Sexuelle Selbstzweifel
Versagensangst & Leistungsdruck beim Sex
Es besteht kein Zweifel daran, dass Angst in der Sexualität sich sowohl auf die Stärke der gemachten Erfahrungen (Quantität), wie auch auf den Genuss (Qualität) der Erfahrung eher negativ auswirkt.
Die Versagensangst kann sich in verschiedenen Bereichen des Erlebens abspielen.
Ursachen für die Angst:
– oberflächliche Gedanken
– tiefe verborgenen unbewusste Ängste
Versagensangst: Wie entsteht so etwas?
Was früher die Angst vor dem Sex war, ist heute die Angst vor dem sexuellen Versagen.
Das liegt darin begründet, dass anstatt einer tiefen liebenden oder romantischen Sexualität, mehr äußerlich und oberflächlich „gefummelt, gegrabscht oder darübergewischt“ wird.
Es fehlt die Langsamkeit, in derer sich wirkliche und intensive Gefühle der Lust, Zuneigung und Liebe entwickeln können.

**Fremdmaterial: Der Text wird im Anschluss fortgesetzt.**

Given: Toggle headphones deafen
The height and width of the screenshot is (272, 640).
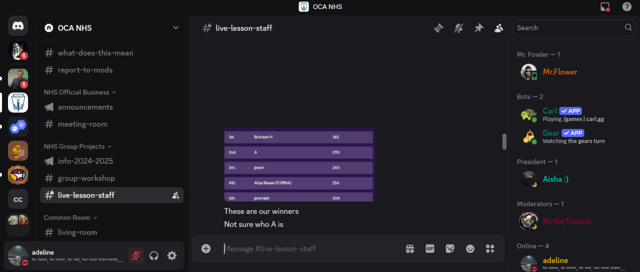Looking at the screenshot, I should [x=154, y=256].
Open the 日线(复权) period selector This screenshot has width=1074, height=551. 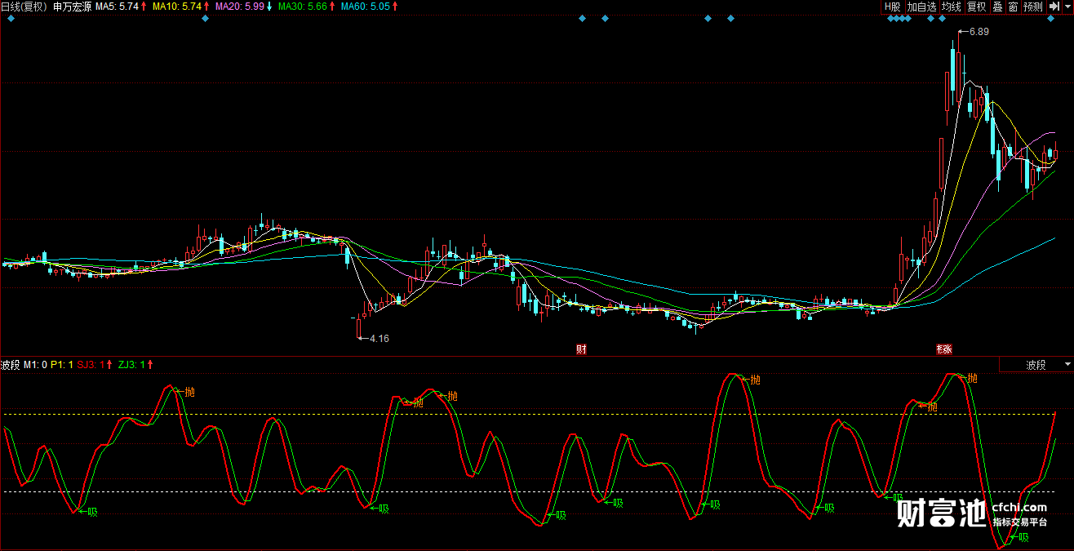coord(24,7)
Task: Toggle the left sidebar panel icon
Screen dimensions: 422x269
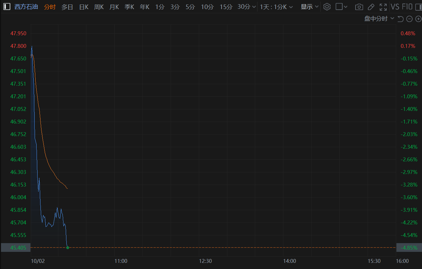Action: 6,7
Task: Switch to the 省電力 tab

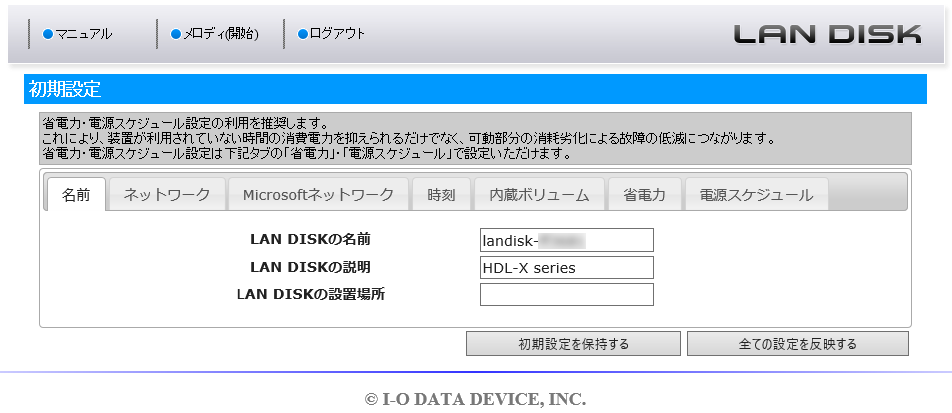Action: point(645,195)
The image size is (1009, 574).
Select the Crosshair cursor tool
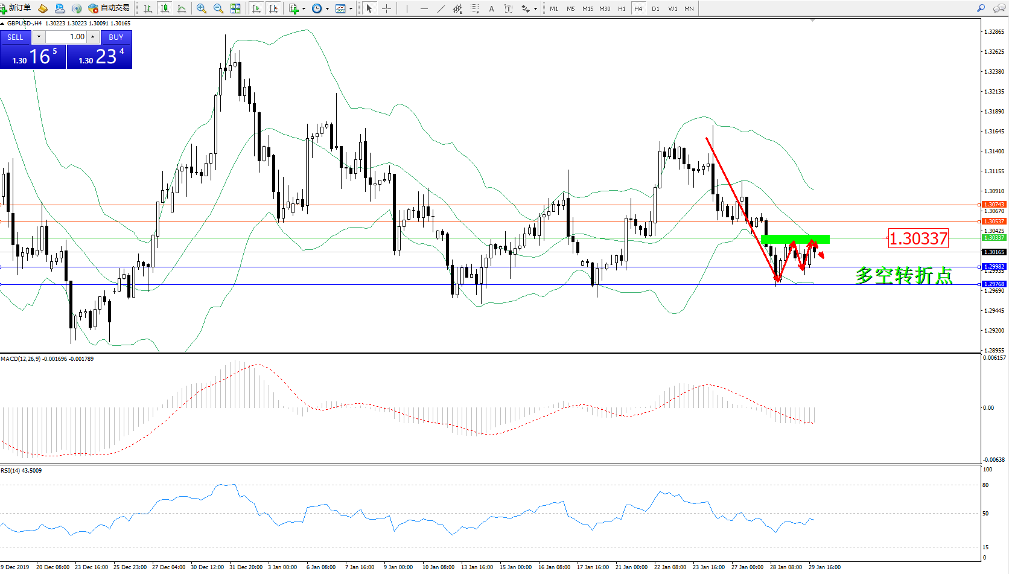(x=386, y=8)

Welche Versagensängste können entstehen?
Dem Anspruch äußerlich nicht zu genügen, zu gefallen oder nicht zu reichen, entspringt in vielen Fällen die Versagensangst.
Die Partner setzen sich unter einen inneren Druck, der das autonome Nervensystem in den Kampf- oder Fluchtmodus versetzt und die sexuelle Reaktion des Körpers hemmt oder unterbindet.
Sexuelle Versagensängste und Leistungsdruck können sich in ganz unterschiedlichen Momenten oder Situationen zeigen. Um dafür einen Überblick zu bekommen, stelle ich dir eine Liste von möglichen Szenarien zur Verfügung:
Die Unsicherheit nicht gut genug zu sein, sich zu blamieren oder peinlich berührt zu sein.
Viele Männer fürchten, dass die Partnerin den Sex als Enttäuschung erlebt und der Mann infolgedessen abgewertet wird. Er befürchtet, vor ihr nicht bestehen („stehen“) zu können.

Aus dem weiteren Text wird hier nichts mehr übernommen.